In Silico studio of Allicin and Trigonelling: Bioactivity and Drug-Likeness through DFT and admet analysis

Abstract

This research has been undertaken to examine the structural, electronic, and vibrational features between two phytochemicals with significant medicinal and therapeutic potential, Allicin and Trigonelline, using a quantum mechanical approach alongside ADMET analysis to assess their drug-likeness and bioactivity.
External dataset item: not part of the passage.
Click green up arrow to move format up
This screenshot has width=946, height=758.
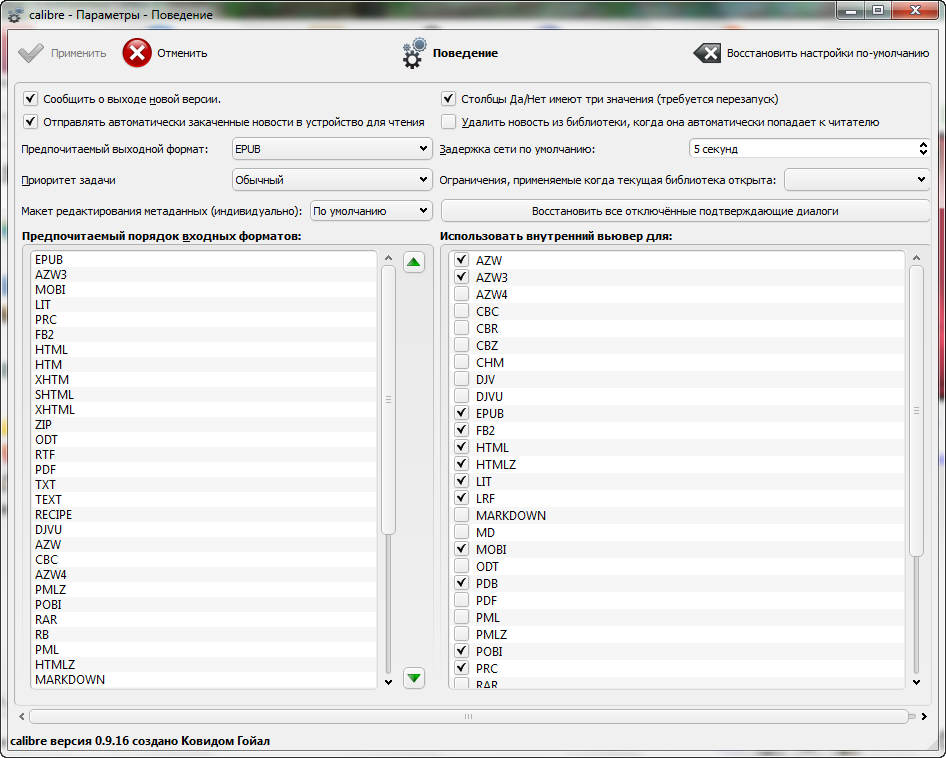(x=414, y=262)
The compounds were optimized by using density functional theory (DFT), employing the B3LYP functional and 6-311++G (d,p) basis set, executing the calculations with Gaussian 16. The optimized structures and parameters of these com pounds were then examined, including their electronic characteristics: Frontier orbitals, global reactivity indicators, molecular electrostatic potential of molecules, Mulliken charge distributions, and absorption spectra (UV-Vis), which were yielded with the time-dependent (TD)-DFT method at the identical level of computation while the ADMET evaluation was carried out using Swiss ADME and ProTox-3.0. The findings revealed that Allicin exhibited higher stability and a larger HOMO-LUMO gap, suggesting lower reactivity compared to Trigonelline, which demonstrated a higher dipole moment and greater electron-donating capacity, making it a strong candidate for antioxidant activity. ADMET analysis indicated that both compounds had suitable lipophilicity, solubility, and gastrointestinal absorption, with Allicin emerging as a more promising drug candidate based on radar plot analysis. Both compounds abided by Lipinski’s Rule of Five and exhibited low toxicity, backing their potential as promising drug candidates.